I realized a profound truth which is I perhaps wouldn't have learnt unless I'd gone there, makes me very thankful to have gone there, and that is that you cannot make men good. ... by the exercise of power. You have to find some other dynamic, and of course that other dynamic is the dynamic of love, which is the opposite of power.
Presenter asks
How do you look back on your days at the Ministry [of Information]?
I mean, I I would really literally rather do anything in the world than write propaganda. And in a way, it's more painful to write it for a cause that you believe in than for one that you don't. And that's what we were doing.
Presenter asks
Did you make any drastic changes in [Punch] when you took over?

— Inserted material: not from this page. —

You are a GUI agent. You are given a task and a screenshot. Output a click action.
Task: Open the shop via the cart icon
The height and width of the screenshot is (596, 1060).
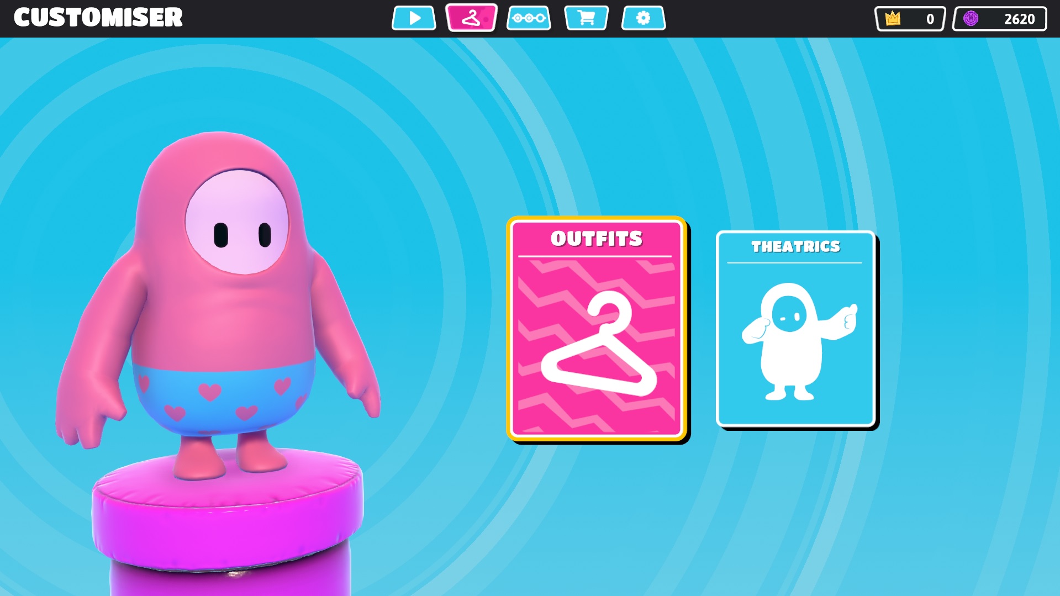tap(586, 18)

Well, I did really, yes. I'm not sure they were successful, but of course it was imprisoned in the past, you know. ... in its humour and in its make up and everything. And it was absolutely necessary, if it was to survive, to break away from that.
“I was brought up to think of writers as the cream of mankind”
“it made me realize that you could know nothing about a subject whatever and still talk about it. And this is something that Helming Goodst did when I took up television, you see.”
“I think there's nothing more unrewarding than trying to make English people laugh, actually. It's a very thankless task, you know.”
“in so far as you could say what i the pursuit that is worth while in this life it would be to discover reality. And of course discovering reality means discovering God, because God is only a name for reality.”